◆ **Instructions for the task**
Go over the listing below line by line and tally those containing "header". Give only the tally.

..........

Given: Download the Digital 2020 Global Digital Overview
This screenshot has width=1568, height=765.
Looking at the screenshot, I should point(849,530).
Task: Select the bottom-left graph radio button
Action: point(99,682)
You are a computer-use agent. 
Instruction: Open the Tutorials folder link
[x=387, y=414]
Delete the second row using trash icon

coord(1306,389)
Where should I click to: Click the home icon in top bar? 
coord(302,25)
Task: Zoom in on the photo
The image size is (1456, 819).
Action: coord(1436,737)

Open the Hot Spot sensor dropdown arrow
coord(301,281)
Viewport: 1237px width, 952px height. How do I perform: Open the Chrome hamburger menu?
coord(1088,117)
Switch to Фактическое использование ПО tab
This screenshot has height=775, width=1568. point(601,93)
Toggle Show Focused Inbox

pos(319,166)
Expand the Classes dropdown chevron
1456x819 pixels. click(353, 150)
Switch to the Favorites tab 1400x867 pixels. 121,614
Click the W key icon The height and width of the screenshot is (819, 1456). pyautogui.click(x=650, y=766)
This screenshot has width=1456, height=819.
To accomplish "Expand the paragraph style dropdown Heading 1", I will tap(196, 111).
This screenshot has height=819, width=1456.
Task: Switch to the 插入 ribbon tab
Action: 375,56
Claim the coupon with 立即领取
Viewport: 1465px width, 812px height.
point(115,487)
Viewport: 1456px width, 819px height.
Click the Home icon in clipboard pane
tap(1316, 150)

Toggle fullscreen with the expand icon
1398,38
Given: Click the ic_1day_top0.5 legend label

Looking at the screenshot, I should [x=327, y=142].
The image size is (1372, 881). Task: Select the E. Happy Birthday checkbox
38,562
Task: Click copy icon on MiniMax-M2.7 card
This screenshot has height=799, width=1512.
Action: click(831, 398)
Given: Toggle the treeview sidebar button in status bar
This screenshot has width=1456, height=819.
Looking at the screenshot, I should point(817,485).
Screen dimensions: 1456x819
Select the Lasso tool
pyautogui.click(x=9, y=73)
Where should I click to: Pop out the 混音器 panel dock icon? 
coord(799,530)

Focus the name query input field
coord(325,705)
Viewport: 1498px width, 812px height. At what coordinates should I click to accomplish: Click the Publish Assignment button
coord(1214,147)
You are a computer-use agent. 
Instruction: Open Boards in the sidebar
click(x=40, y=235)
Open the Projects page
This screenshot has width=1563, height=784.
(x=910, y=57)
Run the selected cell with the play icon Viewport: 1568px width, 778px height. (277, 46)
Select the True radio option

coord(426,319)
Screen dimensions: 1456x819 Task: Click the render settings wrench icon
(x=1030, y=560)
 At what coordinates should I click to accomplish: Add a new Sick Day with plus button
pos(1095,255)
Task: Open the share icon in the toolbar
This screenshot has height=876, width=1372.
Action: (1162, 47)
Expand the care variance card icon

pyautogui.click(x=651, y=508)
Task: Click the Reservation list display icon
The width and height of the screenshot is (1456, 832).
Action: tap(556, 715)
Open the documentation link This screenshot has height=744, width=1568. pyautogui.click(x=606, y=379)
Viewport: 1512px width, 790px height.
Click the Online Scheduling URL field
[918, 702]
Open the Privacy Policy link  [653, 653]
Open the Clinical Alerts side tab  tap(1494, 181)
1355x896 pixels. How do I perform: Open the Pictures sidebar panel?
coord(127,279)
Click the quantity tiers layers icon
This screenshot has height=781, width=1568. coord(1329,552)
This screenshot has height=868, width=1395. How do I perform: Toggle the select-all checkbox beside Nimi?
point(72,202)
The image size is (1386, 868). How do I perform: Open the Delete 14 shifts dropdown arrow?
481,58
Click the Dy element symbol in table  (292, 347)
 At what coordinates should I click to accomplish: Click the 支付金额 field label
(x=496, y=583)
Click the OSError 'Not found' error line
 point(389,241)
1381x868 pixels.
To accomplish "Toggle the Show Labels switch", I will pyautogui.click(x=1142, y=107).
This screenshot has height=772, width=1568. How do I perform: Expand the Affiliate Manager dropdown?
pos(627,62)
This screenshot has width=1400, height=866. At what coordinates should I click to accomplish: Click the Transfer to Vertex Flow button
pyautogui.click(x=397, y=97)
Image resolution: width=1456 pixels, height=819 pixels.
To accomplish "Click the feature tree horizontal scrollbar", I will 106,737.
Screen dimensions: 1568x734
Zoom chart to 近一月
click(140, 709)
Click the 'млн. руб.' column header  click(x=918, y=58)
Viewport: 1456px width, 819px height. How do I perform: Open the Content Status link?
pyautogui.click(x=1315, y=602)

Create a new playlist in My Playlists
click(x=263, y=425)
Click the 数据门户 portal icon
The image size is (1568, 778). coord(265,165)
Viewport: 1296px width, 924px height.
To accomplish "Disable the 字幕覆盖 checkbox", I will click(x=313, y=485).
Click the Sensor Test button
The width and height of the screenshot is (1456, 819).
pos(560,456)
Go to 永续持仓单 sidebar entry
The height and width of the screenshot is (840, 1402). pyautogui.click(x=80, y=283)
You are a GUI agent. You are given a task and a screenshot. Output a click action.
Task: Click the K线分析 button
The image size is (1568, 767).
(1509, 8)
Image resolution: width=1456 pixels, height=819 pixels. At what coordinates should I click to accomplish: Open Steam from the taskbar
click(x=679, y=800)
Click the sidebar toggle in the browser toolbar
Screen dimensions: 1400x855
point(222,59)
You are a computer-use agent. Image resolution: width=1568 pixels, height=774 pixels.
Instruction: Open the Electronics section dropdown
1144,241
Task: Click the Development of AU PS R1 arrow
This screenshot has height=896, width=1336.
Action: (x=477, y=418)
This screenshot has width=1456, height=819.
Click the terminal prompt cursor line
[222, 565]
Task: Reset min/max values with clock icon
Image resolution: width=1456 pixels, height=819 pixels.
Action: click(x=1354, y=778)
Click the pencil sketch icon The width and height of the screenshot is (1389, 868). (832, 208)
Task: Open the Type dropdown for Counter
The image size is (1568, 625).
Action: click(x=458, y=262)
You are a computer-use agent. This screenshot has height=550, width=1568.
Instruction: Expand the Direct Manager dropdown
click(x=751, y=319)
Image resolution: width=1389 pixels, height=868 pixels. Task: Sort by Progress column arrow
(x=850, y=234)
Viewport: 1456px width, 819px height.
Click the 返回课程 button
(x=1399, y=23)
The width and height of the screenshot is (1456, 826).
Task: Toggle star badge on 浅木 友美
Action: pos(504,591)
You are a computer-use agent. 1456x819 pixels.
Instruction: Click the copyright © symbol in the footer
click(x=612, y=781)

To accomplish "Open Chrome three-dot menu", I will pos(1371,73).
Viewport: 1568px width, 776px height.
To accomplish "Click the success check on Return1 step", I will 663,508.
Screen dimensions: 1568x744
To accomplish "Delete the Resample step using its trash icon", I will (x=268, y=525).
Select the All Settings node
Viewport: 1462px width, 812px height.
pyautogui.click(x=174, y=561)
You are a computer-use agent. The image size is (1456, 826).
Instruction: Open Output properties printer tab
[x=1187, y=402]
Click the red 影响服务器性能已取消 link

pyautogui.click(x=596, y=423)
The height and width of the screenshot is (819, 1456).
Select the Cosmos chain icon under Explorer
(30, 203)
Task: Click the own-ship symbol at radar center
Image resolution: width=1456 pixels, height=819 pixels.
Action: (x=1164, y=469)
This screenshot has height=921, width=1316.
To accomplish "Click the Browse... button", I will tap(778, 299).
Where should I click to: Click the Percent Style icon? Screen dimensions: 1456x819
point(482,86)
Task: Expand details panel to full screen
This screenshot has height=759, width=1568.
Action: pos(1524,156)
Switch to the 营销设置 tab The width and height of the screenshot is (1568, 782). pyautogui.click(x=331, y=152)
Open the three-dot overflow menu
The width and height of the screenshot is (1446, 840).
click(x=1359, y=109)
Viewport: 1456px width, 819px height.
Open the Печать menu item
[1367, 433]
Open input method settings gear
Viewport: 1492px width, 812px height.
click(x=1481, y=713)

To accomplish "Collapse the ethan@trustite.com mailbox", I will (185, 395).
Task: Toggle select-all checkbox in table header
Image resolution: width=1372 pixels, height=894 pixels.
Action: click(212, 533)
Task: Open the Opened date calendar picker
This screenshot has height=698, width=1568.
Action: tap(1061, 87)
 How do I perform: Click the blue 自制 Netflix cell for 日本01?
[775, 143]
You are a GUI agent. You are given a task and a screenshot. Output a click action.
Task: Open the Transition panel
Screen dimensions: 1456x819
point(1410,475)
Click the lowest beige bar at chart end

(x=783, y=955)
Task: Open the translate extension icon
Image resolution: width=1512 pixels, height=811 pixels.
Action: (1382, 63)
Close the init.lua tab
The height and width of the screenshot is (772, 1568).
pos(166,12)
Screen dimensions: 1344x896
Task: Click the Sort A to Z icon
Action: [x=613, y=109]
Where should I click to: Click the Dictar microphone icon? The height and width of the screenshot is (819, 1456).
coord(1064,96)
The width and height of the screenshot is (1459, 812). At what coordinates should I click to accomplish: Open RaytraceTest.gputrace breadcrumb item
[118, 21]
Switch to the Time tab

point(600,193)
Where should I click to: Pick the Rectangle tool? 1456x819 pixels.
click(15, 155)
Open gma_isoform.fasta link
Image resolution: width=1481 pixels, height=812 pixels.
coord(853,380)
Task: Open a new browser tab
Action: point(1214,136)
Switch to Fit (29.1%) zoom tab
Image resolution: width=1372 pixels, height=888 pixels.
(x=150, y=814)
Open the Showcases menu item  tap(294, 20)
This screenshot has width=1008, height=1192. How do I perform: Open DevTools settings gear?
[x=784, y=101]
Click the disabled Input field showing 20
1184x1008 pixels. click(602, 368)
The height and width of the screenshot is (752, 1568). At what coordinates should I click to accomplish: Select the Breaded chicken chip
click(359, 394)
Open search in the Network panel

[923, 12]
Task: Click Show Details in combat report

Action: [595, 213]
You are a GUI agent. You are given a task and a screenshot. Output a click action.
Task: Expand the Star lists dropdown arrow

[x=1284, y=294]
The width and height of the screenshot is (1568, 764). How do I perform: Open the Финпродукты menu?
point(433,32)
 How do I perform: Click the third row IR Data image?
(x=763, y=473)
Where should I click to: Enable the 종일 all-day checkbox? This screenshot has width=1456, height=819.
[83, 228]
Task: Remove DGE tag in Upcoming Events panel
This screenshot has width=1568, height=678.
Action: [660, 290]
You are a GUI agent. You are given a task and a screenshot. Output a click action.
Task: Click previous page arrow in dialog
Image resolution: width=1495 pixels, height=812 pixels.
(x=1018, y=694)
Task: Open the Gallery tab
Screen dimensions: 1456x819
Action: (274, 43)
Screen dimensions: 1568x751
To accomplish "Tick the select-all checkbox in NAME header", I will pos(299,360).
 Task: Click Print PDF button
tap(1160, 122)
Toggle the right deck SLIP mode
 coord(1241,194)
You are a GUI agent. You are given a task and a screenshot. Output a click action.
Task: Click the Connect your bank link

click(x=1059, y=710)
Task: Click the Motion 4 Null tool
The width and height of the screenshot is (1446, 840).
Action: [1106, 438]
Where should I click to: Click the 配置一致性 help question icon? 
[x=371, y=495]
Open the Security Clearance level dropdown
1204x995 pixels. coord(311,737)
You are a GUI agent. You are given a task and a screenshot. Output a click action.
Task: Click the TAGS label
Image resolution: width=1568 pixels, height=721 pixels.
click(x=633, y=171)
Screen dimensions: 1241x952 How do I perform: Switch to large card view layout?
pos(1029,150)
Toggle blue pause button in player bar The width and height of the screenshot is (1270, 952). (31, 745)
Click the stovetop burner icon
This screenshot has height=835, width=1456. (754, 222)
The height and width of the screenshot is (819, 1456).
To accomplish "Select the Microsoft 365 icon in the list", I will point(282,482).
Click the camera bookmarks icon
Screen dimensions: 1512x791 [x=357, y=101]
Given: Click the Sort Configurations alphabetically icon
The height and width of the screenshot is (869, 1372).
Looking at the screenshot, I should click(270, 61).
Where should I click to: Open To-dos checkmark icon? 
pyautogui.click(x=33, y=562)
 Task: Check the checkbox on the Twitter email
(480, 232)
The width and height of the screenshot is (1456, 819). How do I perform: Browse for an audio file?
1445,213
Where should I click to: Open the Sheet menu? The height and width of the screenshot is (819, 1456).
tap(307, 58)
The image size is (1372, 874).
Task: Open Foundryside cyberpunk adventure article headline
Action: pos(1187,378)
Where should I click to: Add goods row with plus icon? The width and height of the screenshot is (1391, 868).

..........

◆ **Completed exercise**
3